Douglas E. Dickey, Medal of Honor recipient
Born (1946-12-24)December 24, 1946
Rossburg, Ohio
Died March 26, 1967(1967-03-26) (aged 20)
KIA in Quang Tri Province, Vietnam
Place of burial Brock Cemetery, Darke County, Ohio
Allegiance United States of America
Service/branch United States Marine Corps
Years of service 1965-1967
Rank Private First Class
Unit 1st Battalion 4th Marines
Battles/wars Vietnam War
Operation Beacon Hill
Awards Medal of Honor (1967)
Purple Heart

Private First Class Douglas Eugene Dickey (December 24, 1946–March 26, 1967) was a United States Marine who posthumously received the Medal of Honor for heroism during Operation Beacon Hill 1, on March 26, 1967, while serving as a rifleman with Company C, 1st Battalion, 4th Marines, 9th Marine Amphibious Brigade, 3rd Marine Division, in the Republic of Vietnam.

Biography[edit]

Douglas Dickey was born on December 24, 1946 in Greenville, Ohio. He graduated from grammar school in 1961, and from high school in 1965.[1]
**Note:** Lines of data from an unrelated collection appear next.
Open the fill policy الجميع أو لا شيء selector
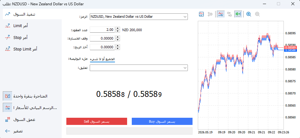The width and height of the screenshot is (300, 138). pyautogui.click(x=102, y=59)
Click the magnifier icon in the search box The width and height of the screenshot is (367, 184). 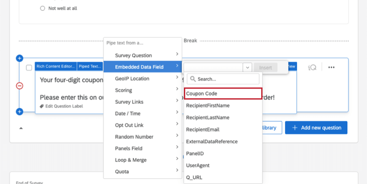coord(192,79)
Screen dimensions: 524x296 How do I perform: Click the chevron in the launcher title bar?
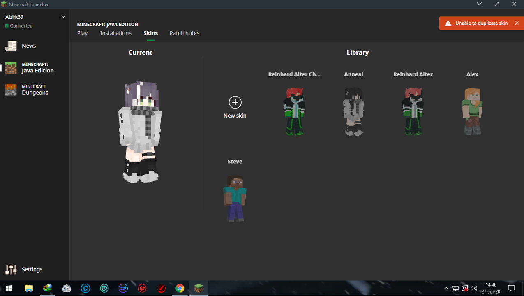pos(479,4)
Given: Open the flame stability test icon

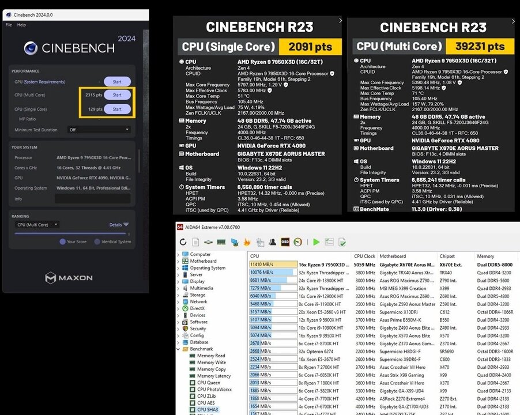Looking at the screenshot, I should pyautogui.click(x=248, y=242).
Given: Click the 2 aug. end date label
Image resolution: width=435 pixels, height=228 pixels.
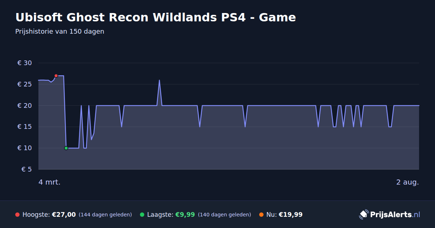Looking at the screenshot, I should [407, 182].
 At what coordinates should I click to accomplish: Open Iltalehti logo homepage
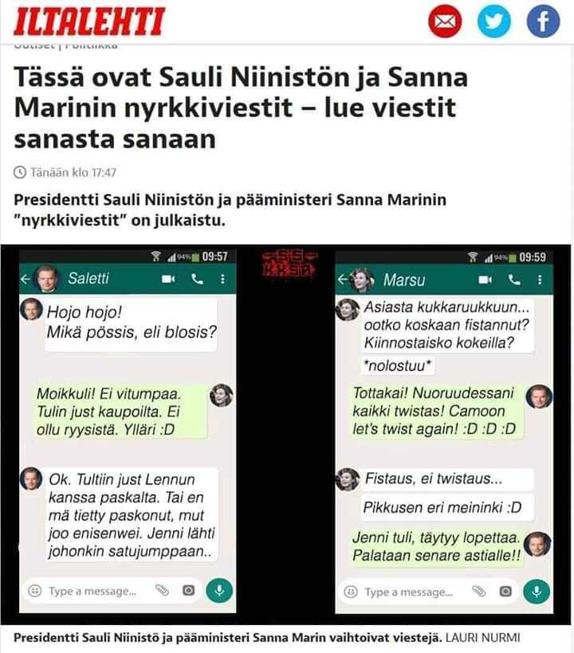pyautogui.click(x=89, y=22)
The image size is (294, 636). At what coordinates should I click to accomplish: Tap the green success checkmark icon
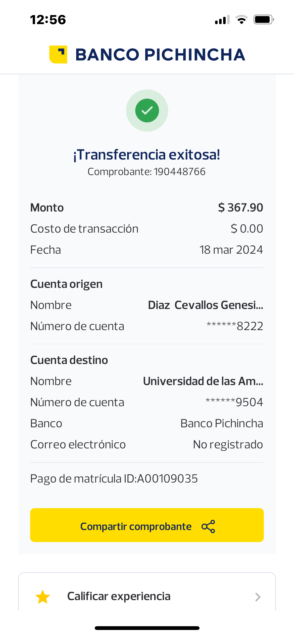click(147, 111)
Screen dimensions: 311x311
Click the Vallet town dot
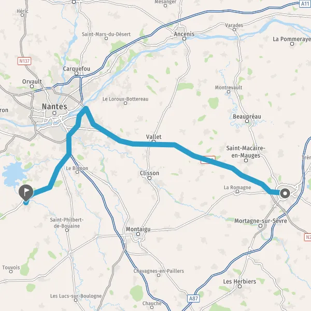[x=153, y=142]
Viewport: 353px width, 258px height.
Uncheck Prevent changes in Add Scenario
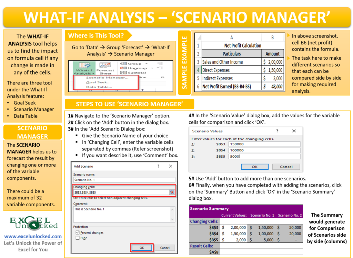click(x=78, y=232)
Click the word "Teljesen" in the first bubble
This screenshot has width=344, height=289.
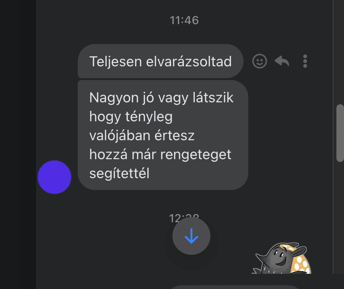pyautogui.click(x=116, y=62)
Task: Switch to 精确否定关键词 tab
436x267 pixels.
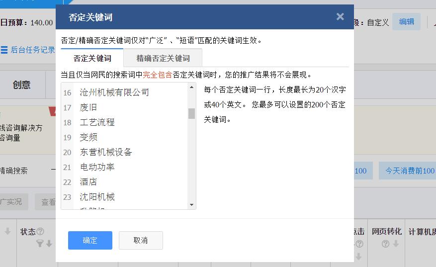Action: 163,58
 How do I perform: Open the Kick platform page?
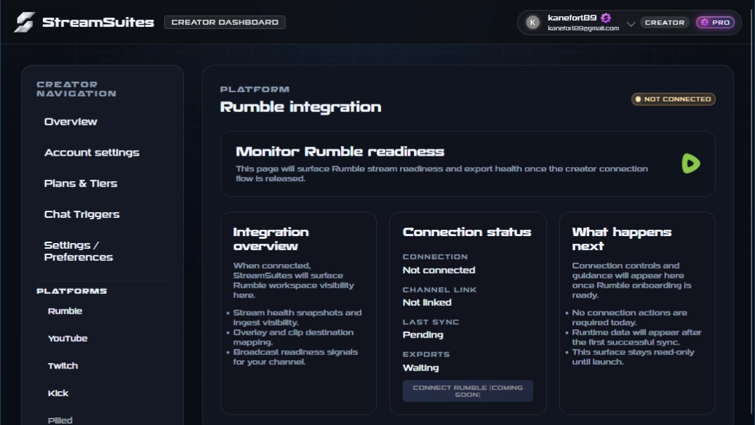[x=58, y=393]
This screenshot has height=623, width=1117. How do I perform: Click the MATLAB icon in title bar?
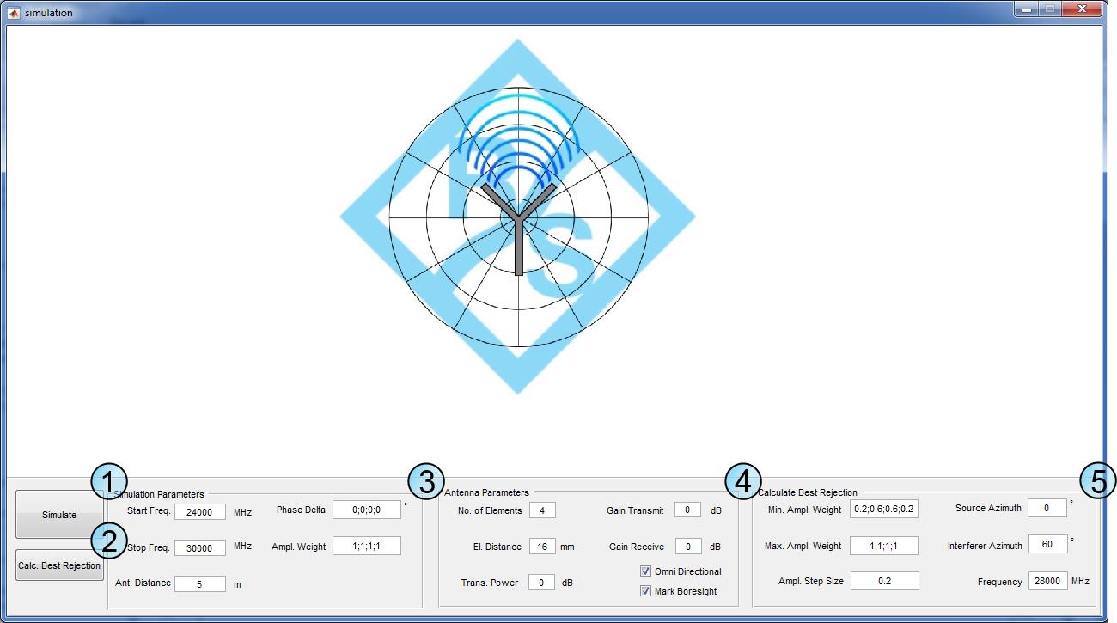coord(14,13)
On December 13, 1965, he enlisted in the U.S. Marine Corps Reserve at Cincinnati, Ohio, and was discharged to re-enlist in the Regular Marine Corps on April 11, 1966.[1]

In June 1966, after completing recruit training at the Marine Corps Recruit Depot San Diego, California, he was transferred to the Marine Corps Base at Camp Pendleton, California, where he underwent individual combat training with the Second Infantry Training Regiment, graduating in August 1966.[1]

The following October, he joined Company B, 1st Battalion, 4th Marines, 3rd Marine Division, in the Republic of Vietnam. While attached to this unit, he participated in Operation Prairie. He was promoted to private first class on October 1, 1966.[1]

On November 8, 1966, he was transferred to Company C, 1st Battalion, 4th Marines, 3rd Marine Division, and participated in combat against insurgent Communist Viet Cong Forces, in Operations Deckhouse, Desoto and Beacon Hill 1. It was during the latter engagement that he was mortally wounded on March 26, 1967.[1]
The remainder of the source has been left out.